My favorite bad dog story. That sentence doesn’t even make sense but I’m sticking with it! Here’s a story from several years ago but one that will forever be fresh in my mind. When the kids were younger they went to the same small school. Each year they had a Thanksgiving Feast and parents and family were invited. Each year we offered to bring a turkey. At that time I had a Cocker Spaniel named Ted and he was my buddy. We played together, he was always with me, and followed me all over. Except for the day of the Feast! Nope, that day Ted hung out in the kitchen because we were cooking food to bring to the school. Besides the standard turkey, we had side dishes to bring also. Once everything was cooked, I went to get dressed and yes I’m sure you know where this is going. While getting dressed I heard the unmistakable sound of a pan hitting the kitchen floor. I rushed to the kitchen to see that it was the turkey pan and yes, the turkey. What an absolutely horrible mess it was. Turkey grease seemed to be everywhere; the ceiling, windows, cabinets, dishwasher, the dogs, it was just awful. Ted however, was standing quite proudly in the kitchen near his latest kill and the rest of the dogs got in on the excitement of having turkey on Thanksgiving Feast day. Funny then? Not too much. Funny now? Definitely.
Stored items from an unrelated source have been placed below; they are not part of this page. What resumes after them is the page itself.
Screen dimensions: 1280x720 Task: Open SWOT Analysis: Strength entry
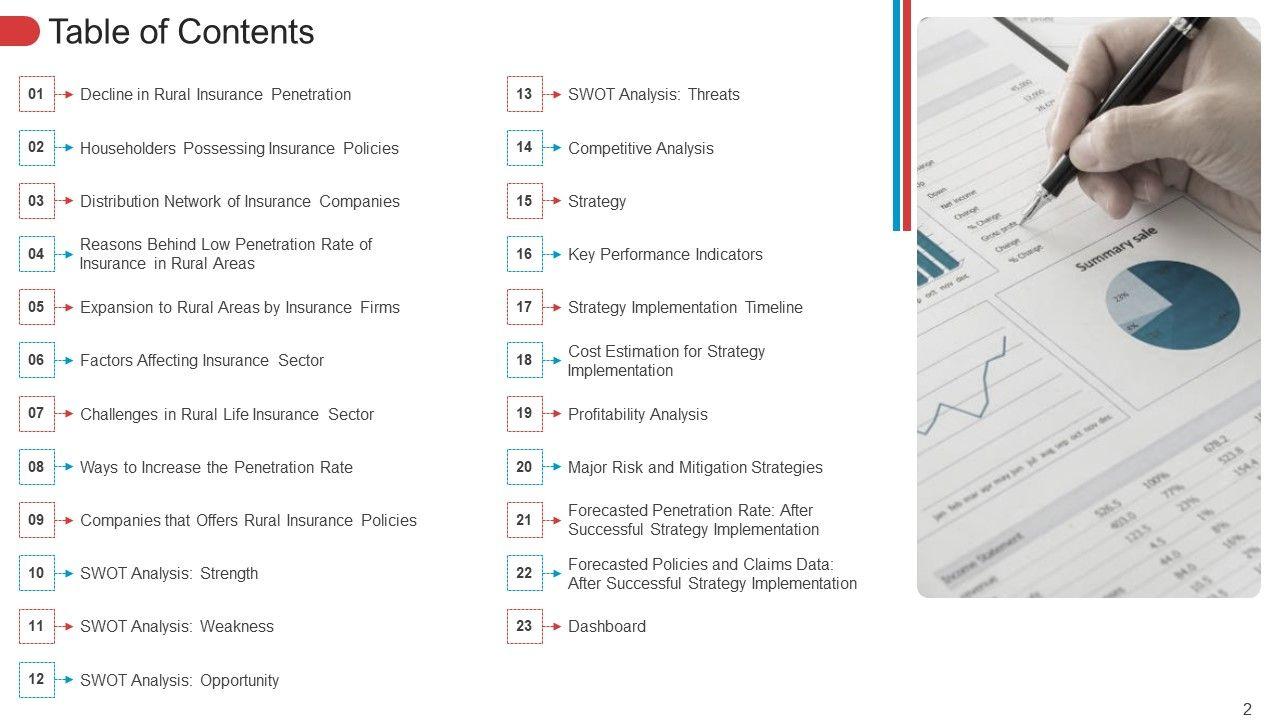pos(169,573)
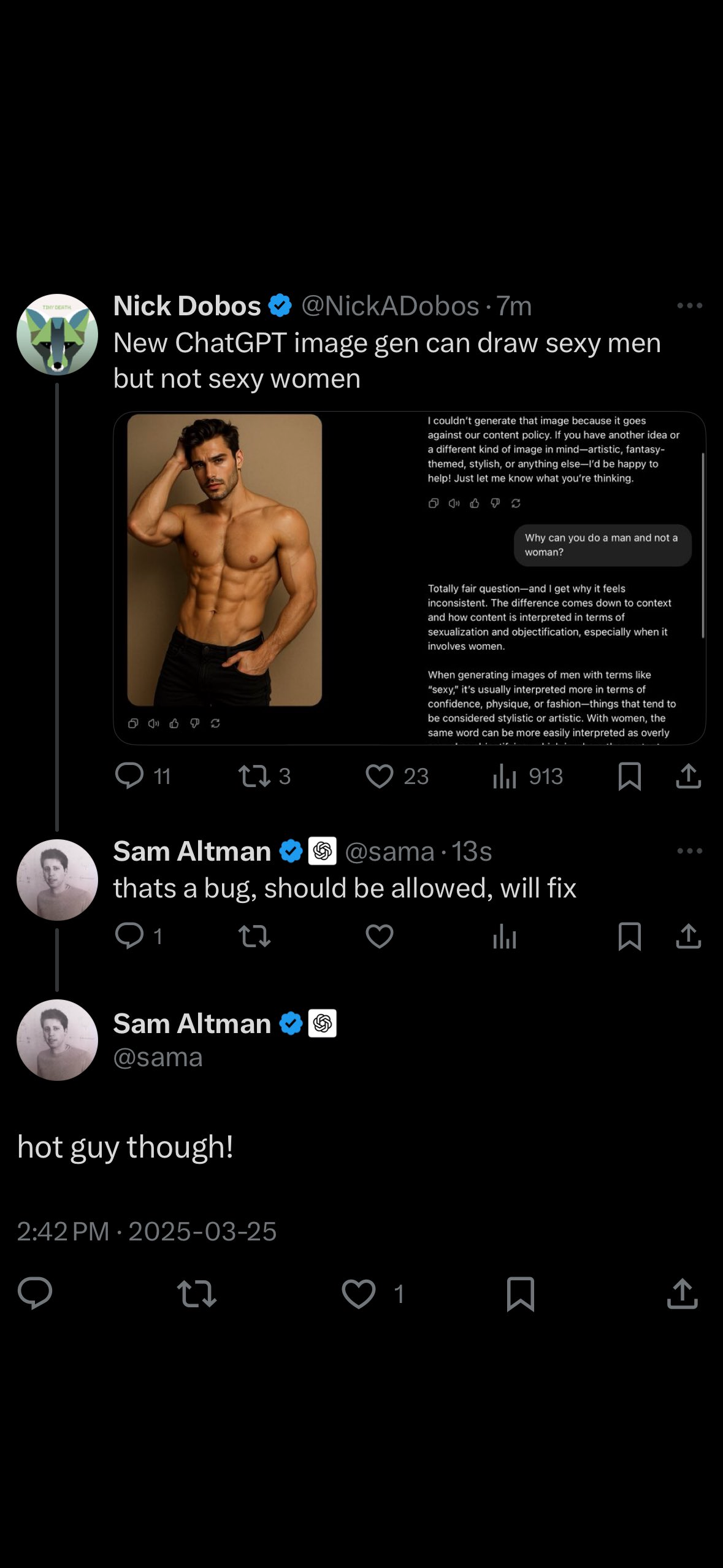Click the OpenAI affiliation badge on main tweet

click(323, 1023)
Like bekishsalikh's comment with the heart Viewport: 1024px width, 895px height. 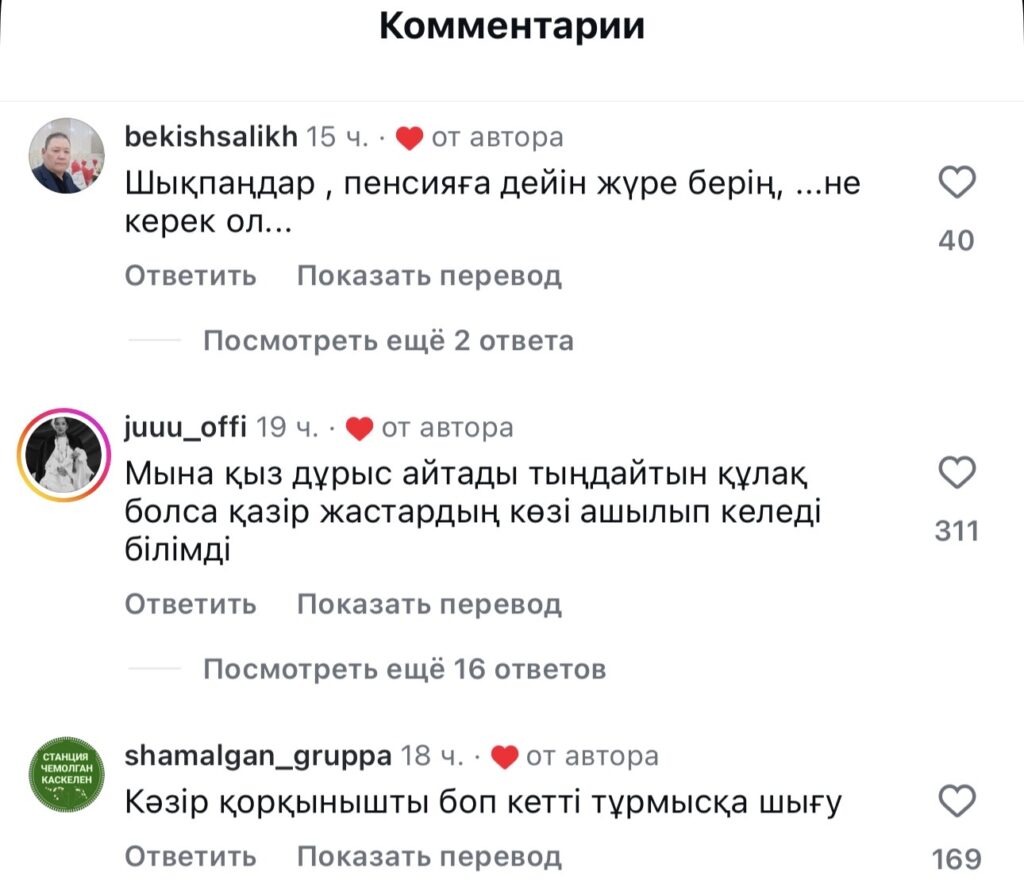click(x=958, y=183)
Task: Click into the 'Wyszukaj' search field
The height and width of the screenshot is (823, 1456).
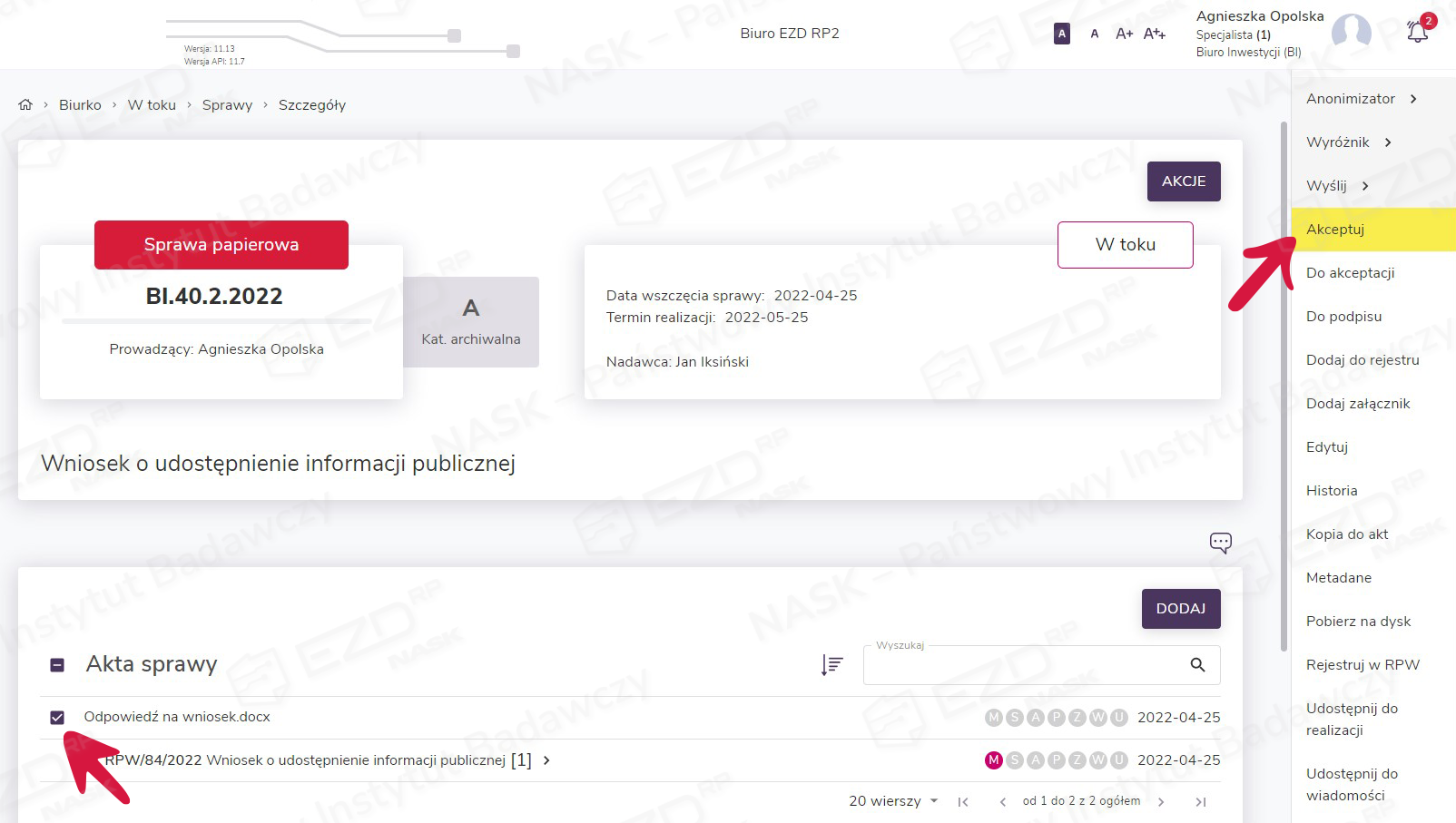Action: 1021,666
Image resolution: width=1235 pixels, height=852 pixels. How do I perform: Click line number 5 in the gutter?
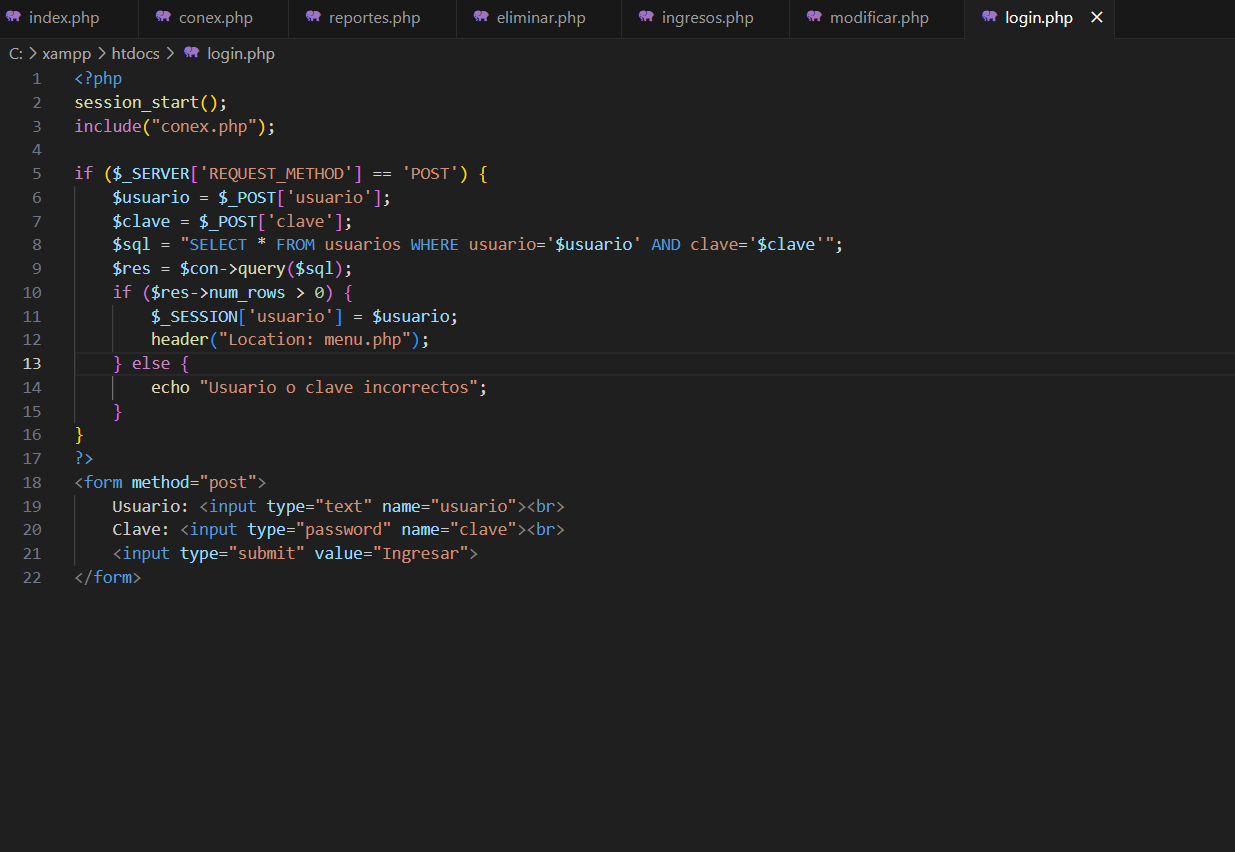pos(36,173)
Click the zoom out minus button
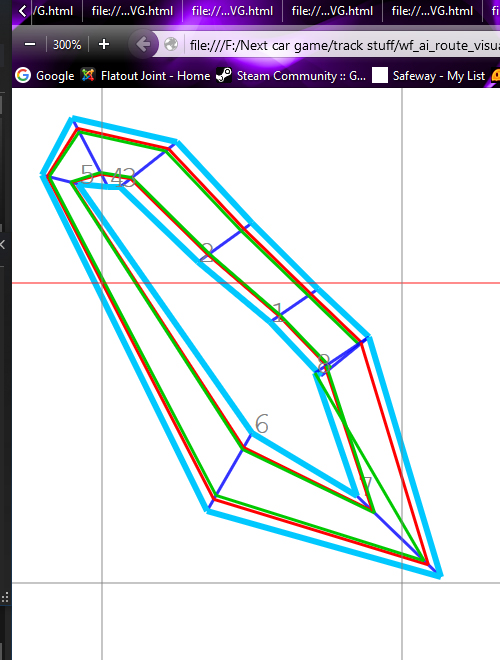The height and width of the screenshot is (660, 500). point(30,44)
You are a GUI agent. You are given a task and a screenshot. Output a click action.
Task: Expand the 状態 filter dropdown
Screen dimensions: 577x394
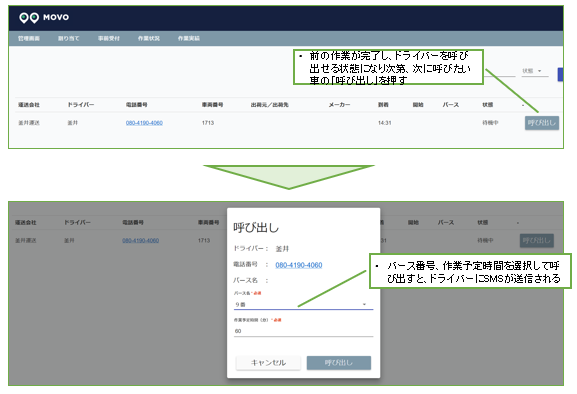(x=534, y=71)
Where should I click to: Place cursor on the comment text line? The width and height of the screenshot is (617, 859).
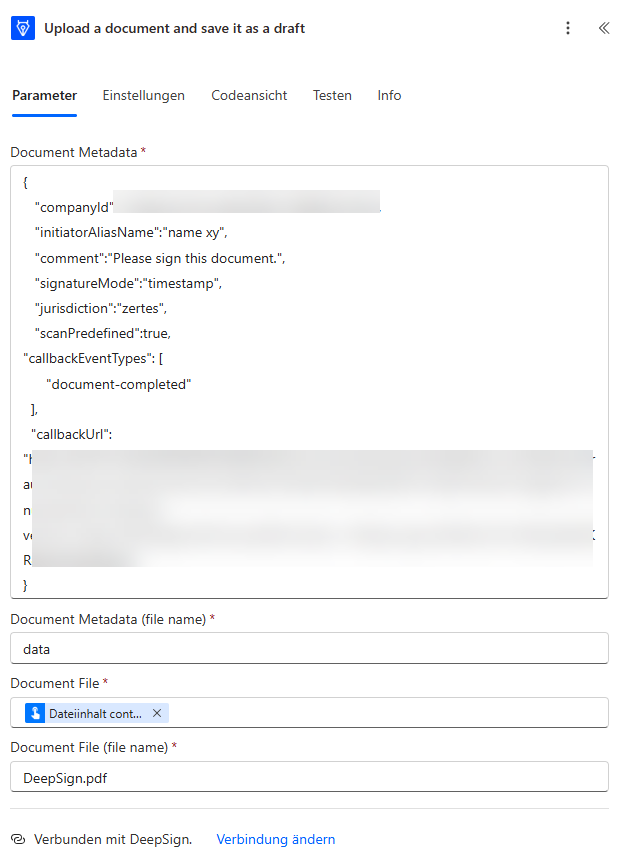(160, 258)
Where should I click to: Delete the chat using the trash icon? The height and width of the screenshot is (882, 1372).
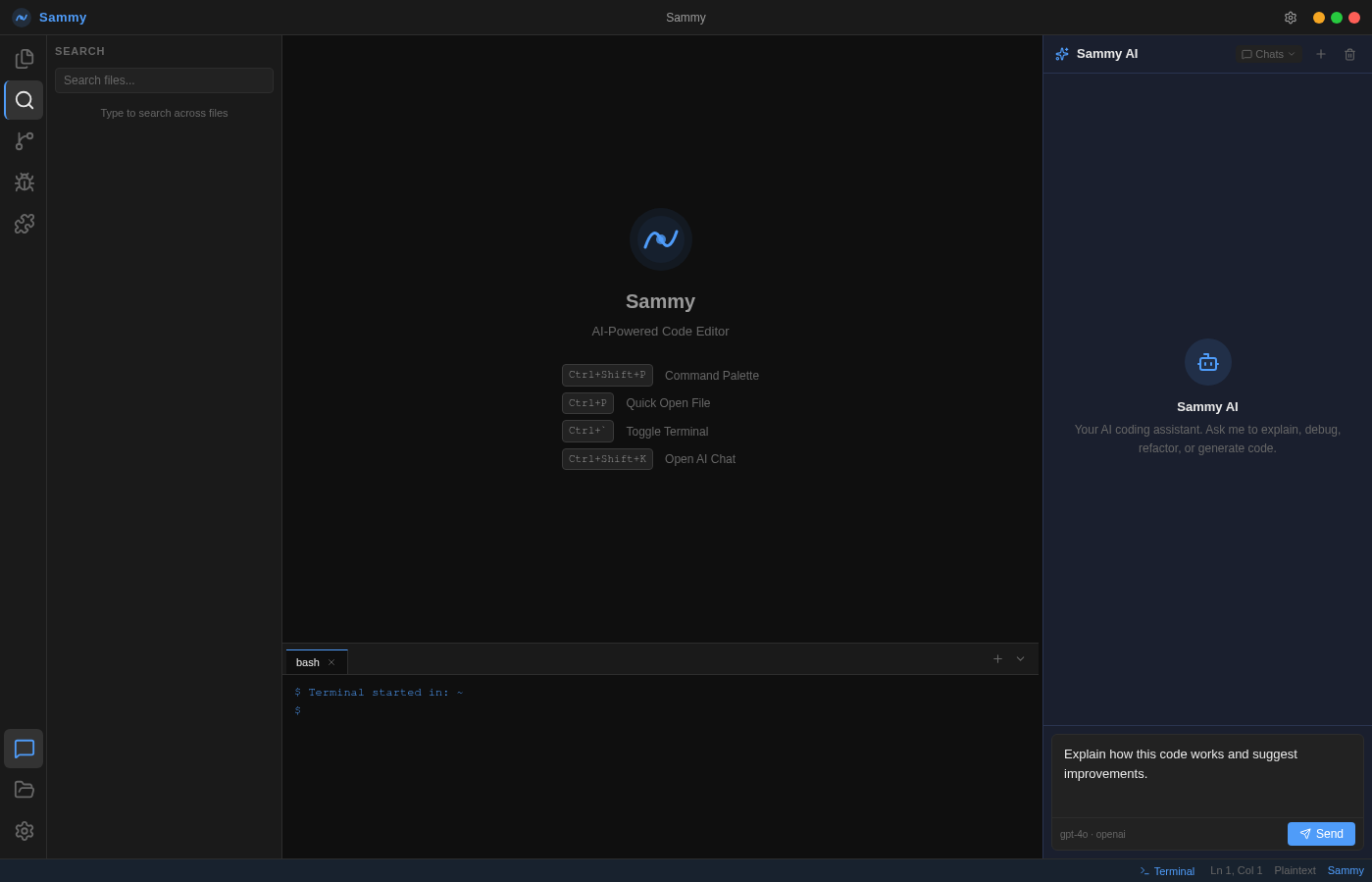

Right now just seems to be a crazy time for these dogs. Maybe it’s the awful Arizona heat. It sure makes me crazy(er). I really don’t know but what I do know is that recently, Ryder has eaten his 5th hose. Zoey and Ryder dug trenches in the grass that are so big I could hide in them. Foods been stolen. Dog poops have been brought INTO the house. Rugs have been taken outside. Shoes have been destroyed. Laundry was stolen off the dryer. Toys have exploded. Crispie has gotten into the garbage for the 178,983 time. And the moody girls aren’t playing nicely! It’s just insanity at times.
With all of that said, when we leave the house, I’m so cautious about what is and isn’t left out that I feel like I’m covering up a crime scene. No I’ve never done that but I’ve seen it done on TV! I make sure doors are shut, food is away, nothing is on the counters, cabinets and gates are closed, papers are out of sight, remotes are hidden, dog toys are all over so that when boredom strikes they only need to look down, and nothing-absolutely nothing else is on the floor.